Their conclusion sounded right on target. If the U.S. cannot boost productivity growth rates by a third, the consequences will be painful and far more damaging to U.S. prosperity than a double-dip into the great recession. “More than ever, the United States needs productivity gains to drive growth and competitiveness,” the McKinsey team wrote. “This acceleration needs to come both from efficiency gains – reducing inputs for given output – and from increasing the volume and value of outputs for any given input.”

Labor productivity gains alone are not enough, McKinsey wrote. It is important that the United States return to the “broadly-based productivity growth of the 1990s when strong demand and a shift to products with a higher value per unit helped to create jobs even as productivity was growing.”

If we fail, America might face problems we thought we had overcome in the 20th century: genuine shortages of food to eat, water to drink, and energy to heat our homes and power our machines.The world, after all, is growing more crowded, with people whose affluence is approaching or even exceeding ours. In the next 20 years, today’s 1.8 billion middle class consumers will almost triple, to as many as 4.8 billion, McKinsey projected in a second study.

That could pit Americans against consumers in other nations, in a competition for food and resources. Last century, real global prices for these dropped by almost half, McKinsey reports, benefiting both rich and poor. But in the first decade of the 21st century, the prices doubled, erasing 100 years of declines. For Americans and the world’s rising middle class, this is difficult. For the three billion on the planet earning under $3 a day and the one billion surviving on a dollar or less, it can be life or death.

McKinsey offers good news as well. “There is an opportunity to achieve a resource productivity revolution comparable with the progress made on labor productivity during the 20th century,” its team wrote in their November, 2011 study, Resource Revolution.

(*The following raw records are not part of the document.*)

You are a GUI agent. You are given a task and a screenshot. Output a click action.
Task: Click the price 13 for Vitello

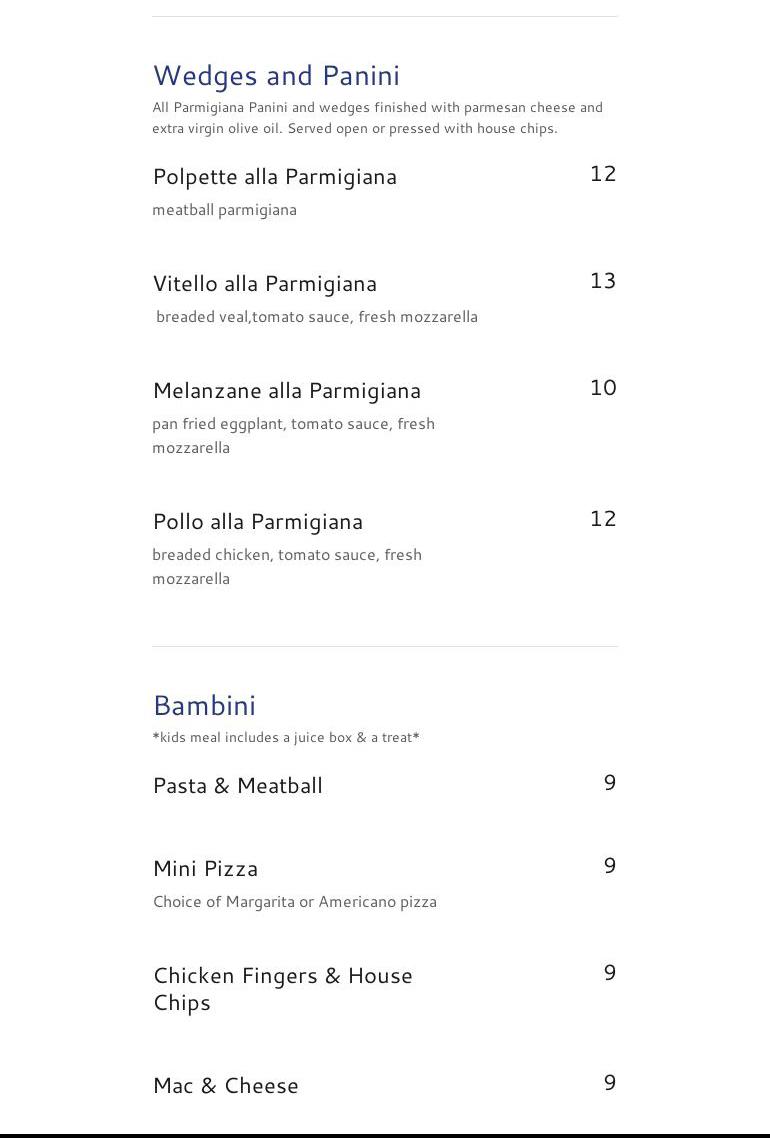(x=603, y=281)
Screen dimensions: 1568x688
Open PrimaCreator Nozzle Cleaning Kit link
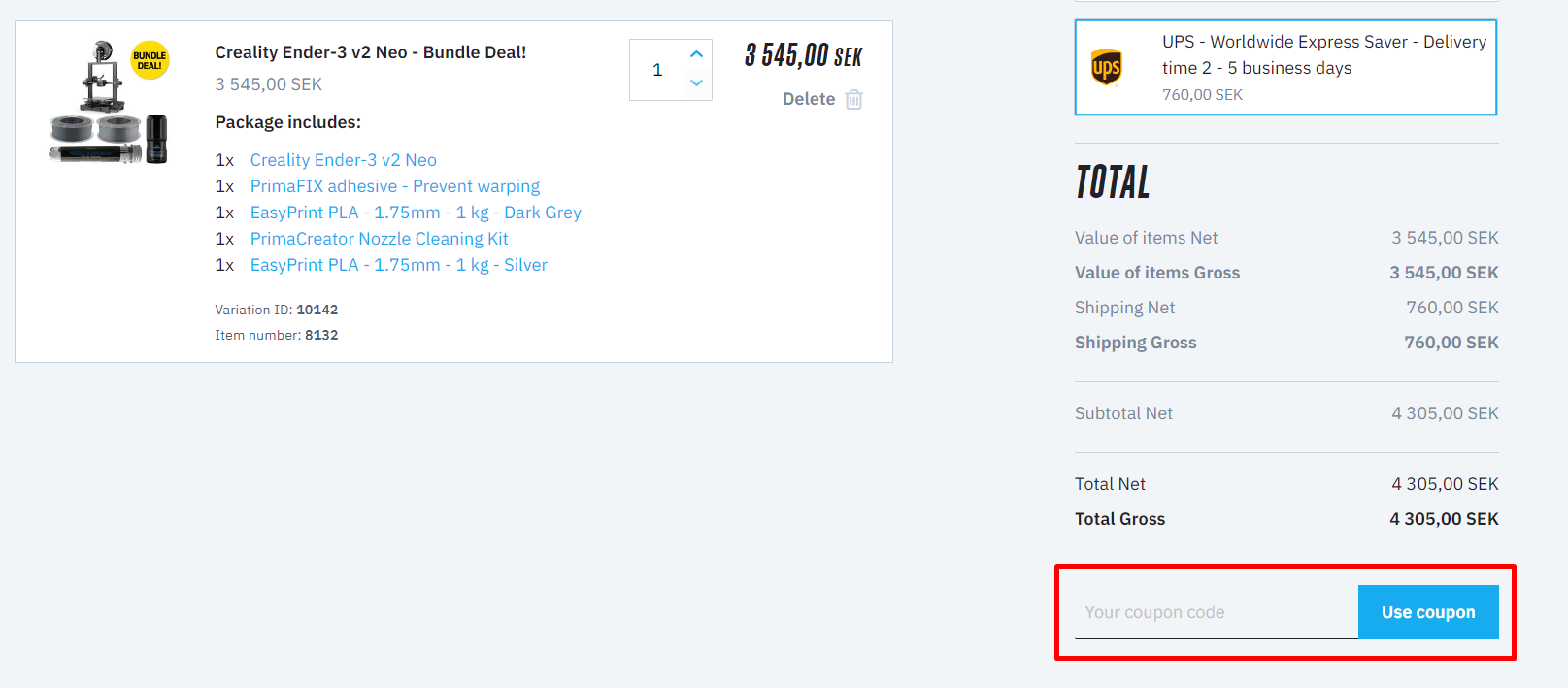[x=380, y=239]
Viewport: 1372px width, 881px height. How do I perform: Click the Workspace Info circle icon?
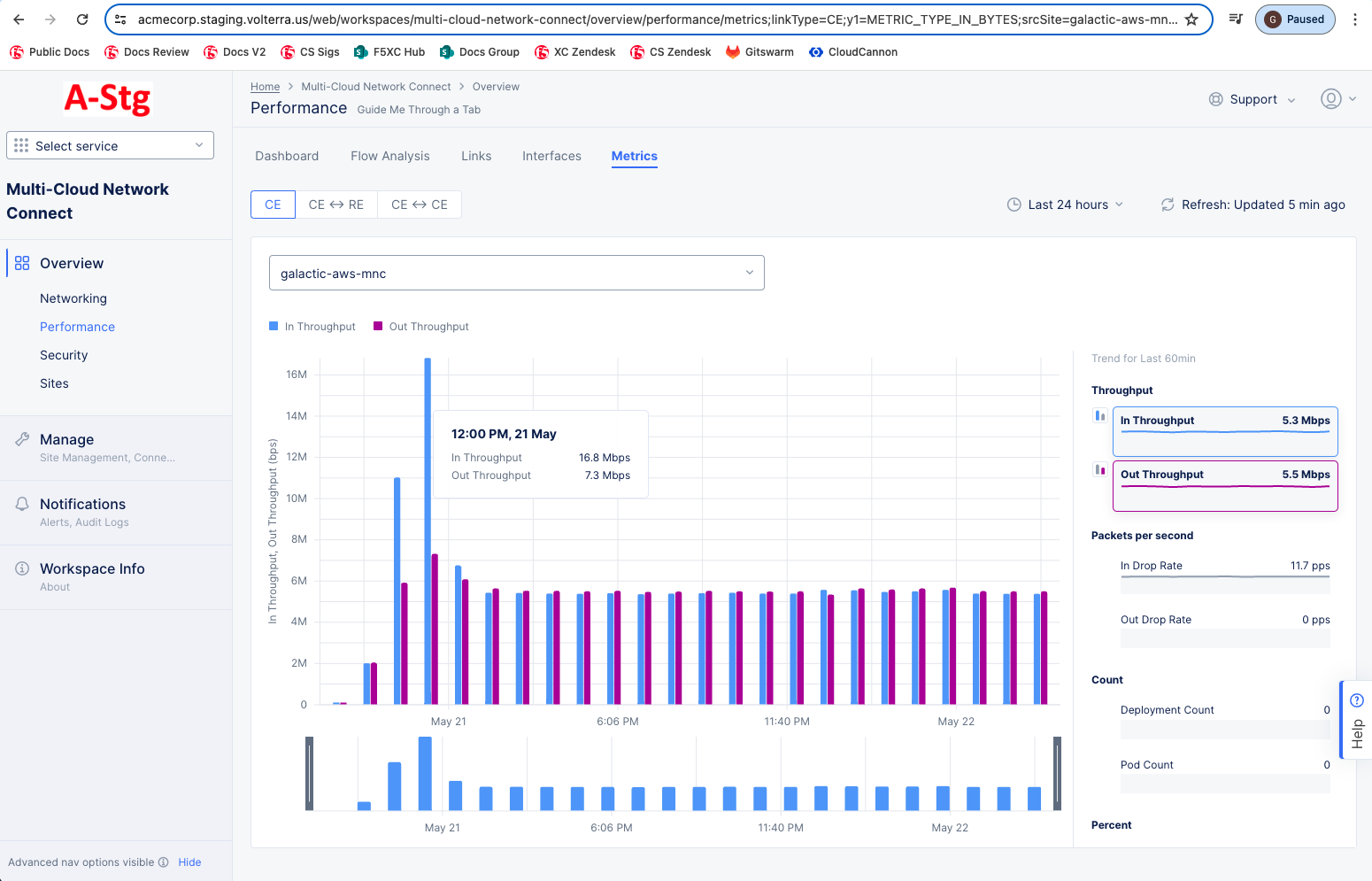click(21, 568)
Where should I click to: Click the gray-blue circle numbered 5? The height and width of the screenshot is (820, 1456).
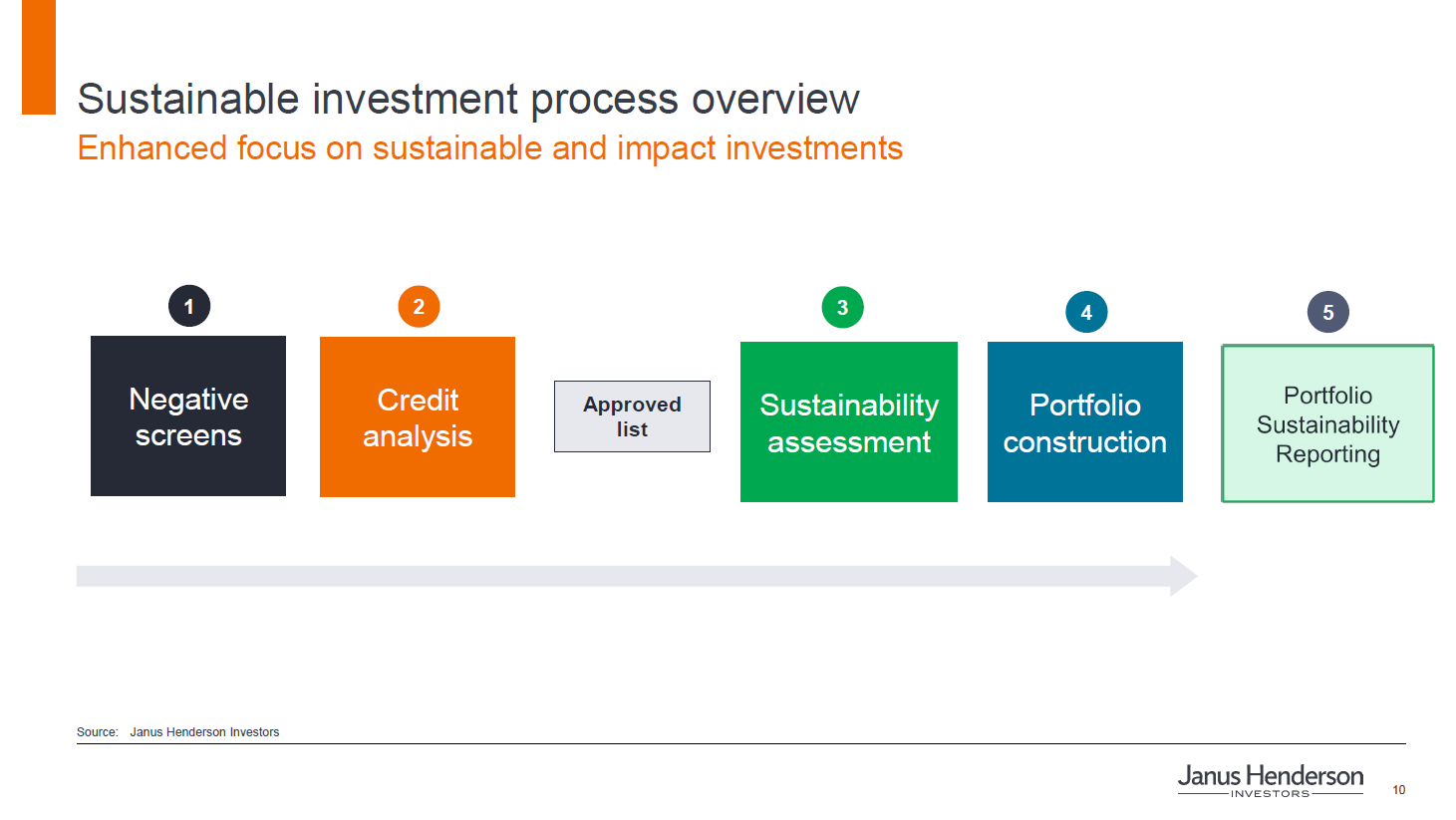click(1327, 313)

Creative people, and the ideas and technologies they invent, can birth a second revolution in productivity in which we no longer need to trade ecological assets for economic ones. The combination of the microchip, computers, the Internet, advanced materials, advanced recycling, renewable energy, clean technologies and other innovations on the horizon can increase the amount of wealth we create per unit of energy by more than tenfold by the end of this century.

Consider how information and communications technology has already driven leapfrog gains in productivity, from 1960 to today.

Energy productivity gains for specific activities – some 1000% or more – led to overall gains in economic productivity. But more interesting than the quantitative gains are the qualitative impacts they had. Each major innovation created powerful new tools that could be used by people and institutions.

A handful of resource productivity innovations could meet 30% of the world’s total resource needs in 2030, according to McKinsey. That could reduce projected demand for oil from 103 million barrels a day to as little as 76 million, and cut carbon emissions half-way to the level many scientists believe is needed to minimize global climate change.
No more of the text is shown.